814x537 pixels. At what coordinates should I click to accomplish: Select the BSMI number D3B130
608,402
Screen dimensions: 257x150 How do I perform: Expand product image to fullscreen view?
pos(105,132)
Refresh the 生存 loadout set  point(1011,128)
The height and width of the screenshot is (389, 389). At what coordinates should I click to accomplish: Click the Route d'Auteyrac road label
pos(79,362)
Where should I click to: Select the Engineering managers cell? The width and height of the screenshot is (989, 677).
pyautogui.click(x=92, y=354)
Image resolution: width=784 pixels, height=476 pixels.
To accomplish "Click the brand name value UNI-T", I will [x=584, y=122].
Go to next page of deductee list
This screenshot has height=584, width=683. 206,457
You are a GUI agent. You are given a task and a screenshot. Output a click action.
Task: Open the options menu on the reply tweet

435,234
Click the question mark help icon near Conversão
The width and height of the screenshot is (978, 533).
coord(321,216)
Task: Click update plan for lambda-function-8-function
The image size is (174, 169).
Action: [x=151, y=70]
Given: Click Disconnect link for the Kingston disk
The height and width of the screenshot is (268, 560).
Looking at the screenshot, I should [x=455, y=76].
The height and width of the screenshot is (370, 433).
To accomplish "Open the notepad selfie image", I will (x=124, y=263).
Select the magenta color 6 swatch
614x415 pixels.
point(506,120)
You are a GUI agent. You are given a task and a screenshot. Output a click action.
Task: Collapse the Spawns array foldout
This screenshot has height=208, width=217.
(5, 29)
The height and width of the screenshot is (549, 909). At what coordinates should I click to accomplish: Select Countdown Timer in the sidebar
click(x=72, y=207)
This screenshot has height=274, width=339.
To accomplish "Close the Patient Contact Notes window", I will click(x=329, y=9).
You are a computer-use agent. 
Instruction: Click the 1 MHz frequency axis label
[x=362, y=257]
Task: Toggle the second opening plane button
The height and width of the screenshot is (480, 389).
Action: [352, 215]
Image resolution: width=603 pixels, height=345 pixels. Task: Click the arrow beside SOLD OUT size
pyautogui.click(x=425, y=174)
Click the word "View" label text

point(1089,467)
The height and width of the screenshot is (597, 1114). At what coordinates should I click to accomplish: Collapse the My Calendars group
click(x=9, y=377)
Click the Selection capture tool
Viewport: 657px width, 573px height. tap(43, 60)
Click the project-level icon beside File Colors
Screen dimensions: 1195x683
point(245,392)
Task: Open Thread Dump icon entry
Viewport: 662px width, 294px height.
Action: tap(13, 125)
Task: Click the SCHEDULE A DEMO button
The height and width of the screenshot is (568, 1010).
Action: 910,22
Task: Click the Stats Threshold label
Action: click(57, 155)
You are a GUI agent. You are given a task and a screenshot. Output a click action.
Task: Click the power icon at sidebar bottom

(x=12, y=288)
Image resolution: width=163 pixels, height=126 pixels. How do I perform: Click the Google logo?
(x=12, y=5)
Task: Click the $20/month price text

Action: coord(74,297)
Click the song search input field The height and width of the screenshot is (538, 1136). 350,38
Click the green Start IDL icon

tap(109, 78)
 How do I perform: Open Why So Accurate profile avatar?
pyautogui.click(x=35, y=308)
§ §
### TASK OBJECTIVE
The answer is the full set of records above, repeated exactly.

### EXERCISE RESULT
814x537 pixels. At what coordinates should I click to accomplish: Select the BSMI number D3B130
608,402
Screen dimensions: 257x150 How do I perform: Expand product image to fullscreen view?
pos(105,132)
Refresh the 生存 loadout set  point(1011,128)
The height and width of the screenshot is (389, 389). At what coordinates should I click to accomplish: Click the Route d'Auteyrac road label
pos(79,362)
Where should I click to: Select the Engineering managers cell? The width and height of the screenshot is (989, 677).
pyautogui.click(x=92, y=354)
Image resolution: width=784 pixels, height=476 pixels.
To accomplish "Click the brand name value UNI-T", I will [x=584, y=122].
Go to next page of deductee list
This screenshot has height=584, width=683. 206,457
You are a GUI agent. You are given a task and a screenshot. Output a click action.
Task: Open the options menu on the reply tweet

435,234
Click the question mark help icon near Conversão
The width and height of the screenshot is (978, 533).
coord(321,216)
Task: Click update plan for lambda-function-8-function
The image size is (174, 169).
Action: [x=151, y=70]
Given: Click Disconnect link for the Kingston disk
The height and width of the screenshot is (268, 560).
Looking at the screenshot, I should [x=455, y=76].
The height and width of the screenshot is (370, 433).
To accomplish "Open the notepad selfie image", I will (x=124, y=263).
Select the magenta color 6 swatch
614x415 pixels.
point(506,120)
You are a GUI agent. You are given a task and a screenshot. Output a click action.
Task: Collapse the Spawns array foldout
This screenshot has height=208, width=217.
(5, 29)
The height and width of the screenshot is (549, 909). At what coordinates should I click to accomplish: Select Countdown Timer in the sidebar
click(x=72, y=207)
This screenshot has height=274, width=339.
To accomplish "Close the Patient Contact Notes window", I will click(x=329, y=9).
You are a computer-use agent. 
Instruction: Click the 1 MHz frequency axis label
[x=362, y=257]
Task: Toggle the second opening plane button
The height and width of the screenshot is (480, 389).
Action: [352, 215]
Image resolution: width=603 pixels, height=345 pixels. Task: Click the arrow beside SOLD OUT size
pyautogui.click(x=425, y=174)
Click the word "View" label text

point(1089,467)
The height and width of the screenshot is (597, 1114). At what coordinates should I click to accomplish: Collapse the My Calendars group
click(x=9, y=377)
Click the Selection capture tool
Viewport: 657px width, 573px height. tap(43, 60)
Click the project-level icon beside File Colors
Screen dimensions: 1195x683
point(245,392)
Task: Open Thread Dump icon entry
Viewport: 662px width, 294px height.
Action: tap(13, 125)
Task: Click the SCHEDULE A DEMO button
The height and width of the screenshot is (568, 1010).
Action: 910,22
Task: Click the Stats Threshold label
Action: click(57, 155)
You are a GUI agent. You are given a task and a screenshot. Output a click action.
Task: Click the power icon at sidebar bottom

(x=12, y=288)
Image resolution: width=163 pixels, height=126 pixels. How do I perform: Click the Google logo?
(x=12, y=5)
Task: Click the $20/month price text

Action: coord(74,297)
Click the song search input field The height and width of the screenshot is (538, 1136). 350,38
Click the green Start IDL icon

tap(109, 78)
 How do I perform: Open Why So Accurate profile avatar?
pyautogui.click(x=35, y=308)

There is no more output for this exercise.